A Alpine ainda não conseguiu iniciar a comercialização do seu primeiro desportivo, o A110, em todos os mercados europeus e já está envolvida numa polémica que a coloca ao nível da Ferrari e Porsche.

Autor
  • Alfredo Lavrador

A Alpine é um construtor com história. Com o A110 original, venceu aquele que é considerado o primeiro campeonato do mundo de ralis, em 1973, batendo os rivais com um veículo menos potente e mais simples, mas consideravelmente mais leve. A marca volta agora ao activo com a segunda geração do A110, que continua muito ligeira e eficaz e, se bem que não tenha ainda chegado aos adeptos de alguns mercados, como o português, já começou a ser testada e analisada pela imprensa europeia. Mas nem tudo correu bem.

Uma das primeiras unidades do novo desportivo, com carroçaria em alumínio para reduzir o peso e motor central para maximizar o equilíbrio da distribuição de massas pelos dois eixos foi cedida para ensaio ao programa da TV britânica Top Gear. Com Chris Harris ao volante e Eddie Jordan – ex-piloto, ex-dono da equipa de F1 e actual apresentador de programas de televisão – no lugar do co-piloto, a equipa do Top Gear decidiu colocar o A110 à prova nas classificativas utilizadas dias antes no Rali de Monte Carlo, mais especificamente a La Cabanette-Col de Braus, o 17º e último troço cronometrado na prova monegasca que abriu o WRC de este ano.

De repente, uma luz avisadora surgiu no painel de instrumentos, avisando para uma anomalia grave no motor, o que o levou a abrir as portas, detectar a presença de chamas e abandonar o carro rapidamente, segunda afirmações de Harris. Jordan também disse de sua justiça, recordando que “fazer uma classificativa do Monte Carlo era um sonho que perseguia há muito. O carro revelou-se surpreendente, muito ágil, dançando ao longo da estrada de montanha, com o Chris a conduzi-lo de forma perfeita”. Para depois concluir: “foi uma pena não conseguirmos concluir o teste, mas estas coisas acontecem”. E, infelizmente, acontecem mesmo, pois basta uma breve pesquisa no Google para recordarmos que veículos deste tipo tendem a pegar fogo pelos mais variados motivos, muitos deles quando nem sequer estão a ser “puxados” a fundo ou até a andar. Ora dê uma espreitadela pela galeria, se não acredita que a Alpine já está ao nível dos seus mais reputados rivais, ainda que não necessariamente pelos melhores motivos.

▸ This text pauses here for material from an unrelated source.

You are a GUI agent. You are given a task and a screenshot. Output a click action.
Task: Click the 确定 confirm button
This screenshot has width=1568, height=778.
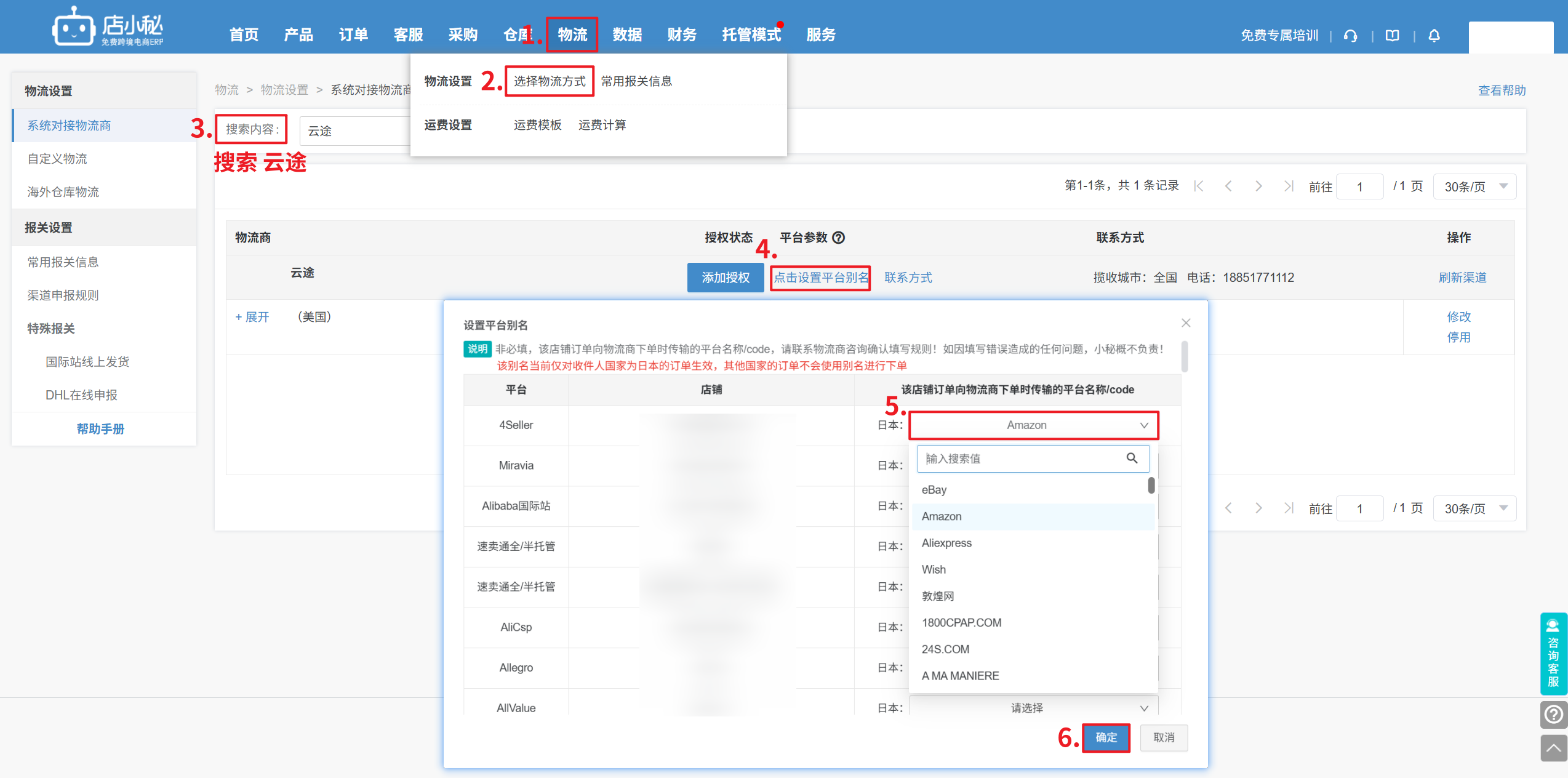(1106, 737)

Os responsáveis pelo construtor francês do Grupo Renault recolheram os destroços do A110, que passou de automóvel a um monte de metal derretido em quatro minutos, e estão agora à procura das causas do incêndio. Mas, pelo sim pelo não, ficaram suspensos os empréstimos de unidades pré-série para testes, uma vez que os novos modelos de produção corrente, que já estão a sair da fábrica de Dieppe, vão todos para os clientes que os aguardam. E já sinalizaram.